4.2. The Sensitivity Analysis of the Model

The main goal of this study was to investigate the motivational needs in the design of the supply chain network. Consequently, a series of scenarios with different levels of motivational needs are examined; for example, coefficient ${\mathsf{\beta }}_1$ is considered to examine how the determination of customers’ motivational needs affects the network. In fact, this analysis is like simulating a real observation where customers may have different determination levels in their motivation needs for buying decisions. In order to analyze the effect of changing the ${\mathsf{\beta }}_1$ coefficient (the motivational needs) on the output, its value presented in Table 4 was changed by 10, 20, and 30 percent higher and lower than the initial value.

According to Figure 3, increasing the ${\mathsf{\beta }}_1$ coefficient leads to linearly increasing ML (profit gained from the reward of meeting the motivational needs). By increasing the level of the motivational needs, the mathematical model tries to meet the demand of customers whose needs are at the motivational level to increase the profit from receiving the bonus, which will also result in a significant financial burden. In other words, increasing ${\mathsf{\beta }}_1$ leads to the model sensitivity to the market penalty costs that are caused by responding to the demand through the suppliers (manufacturers, distribution centers and carriers) less than the expected motivational needs. In other words, when ${\mathsf{\beta }}_1$ increases, the costs increase due to increasing the costs of the lost sales and transportation costs to meet the expected motivational needs of the product from the customers’ viewpoint. Similar to the carriers with a higher motivational evaluation score, we also have manufacturers and distribution centers with a higher evaluation score. As a result, the model used more facilities with a higher motivational evaluation score by increasing the sensitivity towards the motivational features of the product. With the percentage change of similar coefficients for the capacity of manufacturers, we have: when we reduce the base amount by known percentages, we actually reduce the amount of production, and considering the amount of demand, this issue will lead to more lost sales, and as a result, the transportation costs will be reduced. However, this reduction is much less than the increase in lost sales, which ultimately leads to an increase in the total costs of the entire supply chain. Moreover, increasing the production capacity leads to meeting the demands of customers and gaining higher profits. This change in other costs may also result in small changes.

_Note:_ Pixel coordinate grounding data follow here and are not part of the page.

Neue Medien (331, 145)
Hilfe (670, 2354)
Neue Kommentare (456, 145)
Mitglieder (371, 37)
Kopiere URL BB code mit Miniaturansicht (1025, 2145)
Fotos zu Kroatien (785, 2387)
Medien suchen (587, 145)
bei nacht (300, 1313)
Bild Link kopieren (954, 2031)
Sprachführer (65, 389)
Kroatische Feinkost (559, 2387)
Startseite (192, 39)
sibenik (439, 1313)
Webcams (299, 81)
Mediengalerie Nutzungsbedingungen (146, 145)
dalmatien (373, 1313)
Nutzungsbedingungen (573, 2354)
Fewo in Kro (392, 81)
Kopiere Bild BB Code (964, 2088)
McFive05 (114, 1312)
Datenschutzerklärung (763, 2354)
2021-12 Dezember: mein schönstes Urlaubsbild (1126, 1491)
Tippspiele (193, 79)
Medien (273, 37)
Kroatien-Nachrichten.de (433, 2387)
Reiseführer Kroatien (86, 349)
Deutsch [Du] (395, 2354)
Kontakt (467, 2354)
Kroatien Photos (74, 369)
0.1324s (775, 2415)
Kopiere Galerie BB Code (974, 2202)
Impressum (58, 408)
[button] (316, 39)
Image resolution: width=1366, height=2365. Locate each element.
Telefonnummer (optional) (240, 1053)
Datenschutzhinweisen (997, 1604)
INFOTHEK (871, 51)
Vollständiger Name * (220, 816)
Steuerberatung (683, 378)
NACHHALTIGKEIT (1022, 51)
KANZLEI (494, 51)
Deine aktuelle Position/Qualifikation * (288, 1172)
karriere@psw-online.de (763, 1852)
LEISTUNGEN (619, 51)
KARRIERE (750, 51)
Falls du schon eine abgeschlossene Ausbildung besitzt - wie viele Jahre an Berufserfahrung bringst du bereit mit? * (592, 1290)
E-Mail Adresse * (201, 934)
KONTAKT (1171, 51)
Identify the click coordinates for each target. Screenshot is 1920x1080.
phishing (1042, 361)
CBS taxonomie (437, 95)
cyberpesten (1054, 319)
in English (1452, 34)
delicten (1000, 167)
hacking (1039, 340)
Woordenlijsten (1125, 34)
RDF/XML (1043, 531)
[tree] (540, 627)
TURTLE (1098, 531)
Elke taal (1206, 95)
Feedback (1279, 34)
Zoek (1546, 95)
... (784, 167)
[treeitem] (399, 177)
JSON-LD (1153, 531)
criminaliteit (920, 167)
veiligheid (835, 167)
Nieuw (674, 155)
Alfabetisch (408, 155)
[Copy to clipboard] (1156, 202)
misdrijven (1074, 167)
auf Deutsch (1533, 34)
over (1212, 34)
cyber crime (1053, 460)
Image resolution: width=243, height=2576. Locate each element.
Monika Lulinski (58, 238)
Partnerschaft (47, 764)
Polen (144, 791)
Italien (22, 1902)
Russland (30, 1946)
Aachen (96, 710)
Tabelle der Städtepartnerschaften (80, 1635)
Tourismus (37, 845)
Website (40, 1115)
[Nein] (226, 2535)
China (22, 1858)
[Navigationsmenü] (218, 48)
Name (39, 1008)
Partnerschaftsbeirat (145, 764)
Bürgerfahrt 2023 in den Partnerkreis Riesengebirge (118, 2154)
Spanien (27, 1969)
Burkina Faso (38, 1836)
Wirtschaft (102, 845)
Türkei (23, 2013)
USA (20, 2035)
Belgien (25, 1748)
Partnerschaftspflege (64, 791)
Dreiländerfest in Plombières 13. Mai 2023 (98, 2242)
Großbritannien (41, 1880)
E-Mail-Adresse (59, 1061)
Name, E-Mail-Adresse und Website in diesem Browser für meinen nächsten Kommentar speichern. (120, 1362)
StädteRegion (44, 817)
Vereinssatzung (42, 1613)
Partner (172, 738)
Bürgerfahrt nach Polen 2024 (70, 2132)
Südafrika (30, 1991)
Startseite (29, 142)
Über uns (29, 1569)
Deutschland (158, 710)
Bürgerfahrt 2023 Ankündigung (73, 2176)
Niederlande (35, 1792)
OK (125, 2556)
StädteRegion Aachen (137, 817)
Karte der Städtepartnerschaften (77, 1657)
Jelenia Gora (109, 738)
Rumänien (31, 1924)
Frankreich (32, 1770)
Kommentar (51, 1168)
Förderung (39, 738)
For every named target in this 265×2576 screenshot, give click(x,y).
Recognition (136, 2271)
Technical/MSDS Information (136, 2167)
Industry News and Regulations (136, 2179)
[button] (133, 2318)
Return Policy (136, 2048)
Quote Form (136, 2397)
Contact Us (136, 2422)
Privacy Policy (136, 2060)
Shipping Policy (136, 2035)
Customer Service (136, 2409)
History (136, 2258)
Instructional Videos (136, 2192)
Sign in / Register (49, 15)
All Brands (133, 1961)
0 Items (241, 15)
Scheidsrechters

Similar to the previous analysis, a sensitivity analysis was performed on the capacity of the distribution centers, shown in Figure 4.

As seen in Figure 4, increasing the capacity of distribution centers has no significant impact on the value of the objective function because the optimal value of the objective function was obtained, and this increase does not have much effect on the model. However, reducing the capacity leads to increasing the cost by up to 20% (decreasing the profit), which is caused by lost sales. On the other hand, reducing the capacity by 30% (and more) increases the cost more than usual, which is not economical. Hence, the strategy for reducing the capacity of distribution centers up to 20% would be reasonable.

Transportation cost is the last parameter to which the sensitivity of the model is analyzed.

As shown in Figure 5, to analyze the transportation costs, seven scenarios were considered. First, the amount of 0.7% was added to the cost of the carriers, then this amount increased to 80% and finally rose to 130%, and the results demonstrate that with the increase in the carriers’ costs, the amount of TC increases linearly. It is obvious that increasing the transportation cost linearly only raises the total costs.

5. Discussion and Conclusions

The Kano model is a dynamic tool for developing new products and investigating customer satisfaction regarding the product features at different phases of the product life cycle. The Kano model is intrinsically customer-centric; that is, it focuses exclusively on addressing customer concerns to meet customer needs. The Kano method is intelligently used to determine the needs of customers. In other words, in product development, the Kano model ignores the main concern of companies to the capabilities and/or cost constraints.

It is very important to investigate the effect of any new feature on customer satisfaction. This paper examined that the endeavors for product feature development should focus not only on what a product (technology) can do but also on features that are important to customers. In addition, this research exploited the Kano method in categorizing different features of a product into “one-dimensional”, “attractive” and “indifferent” categories and examined the effect of these features on customer satisfaction, taking the product pricing into account. These classifications are useful for prioritizing the features that are most important to customers and are extremely important for high-tech products where the features of the new products are being continuously developed. To achieve competitive advantage through differentiation strategies, greater improvement endeavors and efforts should be directed based on “attractive” features.

In this study, three categories of needs were defined based on the customer buying behavior and needs. Moreover, a mathematical programming model was proposed for the supply chain network optimization based on the Kano model, considering multiple products, manufacturers, carriers, distribution centers, and customers. In addition, the emission of greenhouse gases and the dependence of demand on the selling price of products has been investigated. The findings of the research demonstrated that the needs of customers could be divided into the main needs (“one-dimensional”, “attractive” and “indifferent”). Furthermore, the needs of customers should be designed according to the understanding of customer needs (voice of customers) to enhance the actual efficiency of green supply chain networks. The profit of the entire supply chain and the profit of each member of the supply chain under the conditions of cooperation were investigated. With the increase in the variety of products and the increase in the number of customers, the profit of the whole supply chain and its members increases. The proposed model of this study as an appropriate pattern can be used by the researchers and planners of the green supply chain. From a practical point of view, this research can assist firms with their decision-making on the design and management of their whole business processes. As an example, when a retailer realizes that the customers’ needs, based on specific market research, regarding the segment of the attractive feature have increased, the members of the supply chain should cooperate with each other to improve this segment. For future studies, demand, production, and transportation costs can be considered uncertain and nondeterministic parameters or exponential price elasticities can be used. In addition, the ISO 14000 standards can be taken into account in order to reduce waste. Furthermore, the reverse route can be incorporated into the proposed model to avoid waste. Moreover, different meta-heuristic algorithms may be exploited to solve the mathematical model for large-sized problems, and the results may be compared. Furthermore, the concept of resilience and backup suppliers should be taken into account to reduce shortages.